À 68 ans, Jeff Yass a bâti sa fortune en Pennsylvanie, État d’où est aussi originaire Joe Biden. Il a commencé par les chevaux dans les années 1980. Avec des amis, ils avaient mis au point un algorithme pour optimiser les paris. IIs ont ainsi réussi à remporter en une seule fois plus de 700 000 dollars, soit "le plus important gain de l’histoire des courses hippiques aux États-Unis", souligne le site de journalisme d’investigation ProPublica dans une enquête sur Jeff Yass publiée en juin 2022.

L’amateur de maths a ensuite utilisé la même approche pour fonder SIG, son fonds d’investissement spécialisé dans les paris boursiers dopés aux algorithmes. C’était l’un des premiers du genre, et il a fait mouche : il a été l’un des rares boursicoteurs à gagner de l’argent lors du krach boursier de 1987. Depuis lors, sa fortune n’a fait que croître.

Très à droite et très pro-Netanyahu

Jeff Yass n’utilise pas son argent seulement pour soutenir les politiciens capables de protéger ses intérêts financiers. C’est aussi pour lui une arme idéologique. Il se définit comme libertarien – pour un rôle minimal de l’État dans l’économie – mais ses donations électorales vont surtout à des politiciens très à droite, à l’instar de Donald Trump.

Le Club for Growth, dont il est l’un des principaux financiers, a ainsi soutenu 42 candidats républicains ayant remis en cause les résultats de l’élection présidentielle de 2020 ou ouvertement soutenu l’assaut contre le Capitole le 6 janvier 2021, souligne le Guardian.

Mais Jeff Yass n’est pas pour autant un "trumpiste" de la première heure et n'a jamais officiellement déclaré son soutien au candidat républicain. Avant de chercher à remettre les pendules tiktokiennes de Donald Trump à l’heure, il avait financé plusieurs de ses rivaux lors de la primaire républicaine de 2024, à hauteur de 47 millions de dollars, souligne la chaîne américaine NBC.

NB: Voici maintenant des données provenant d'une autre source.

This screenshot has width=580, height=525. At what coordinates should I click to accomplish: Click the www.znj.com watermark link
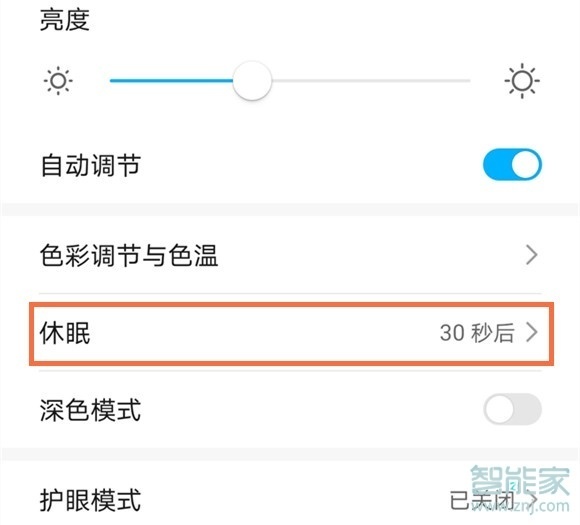tap(521, 505)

Ce milliardaire ne s’intéresse d’ailleurs pas seulement à la politique américaine. De confession juive, il a aussi mis sa fortune au service du très droitier Premier ministre israélien Benjamin Netanyahu. Plus précisément, il est l’un des principaux financiers du Kohelet Policy Forum, un cercle de réflexion israélien ultraconservateur, comme l’avait déjà raconté France 24 en février 2023. Ainsi, si Jeff Yass pouvait apparaître encore il y a quelques années comme un faiseur de roi en Pennsylvanie, il semble qu’il a décidé de voir beaucoup plus grand.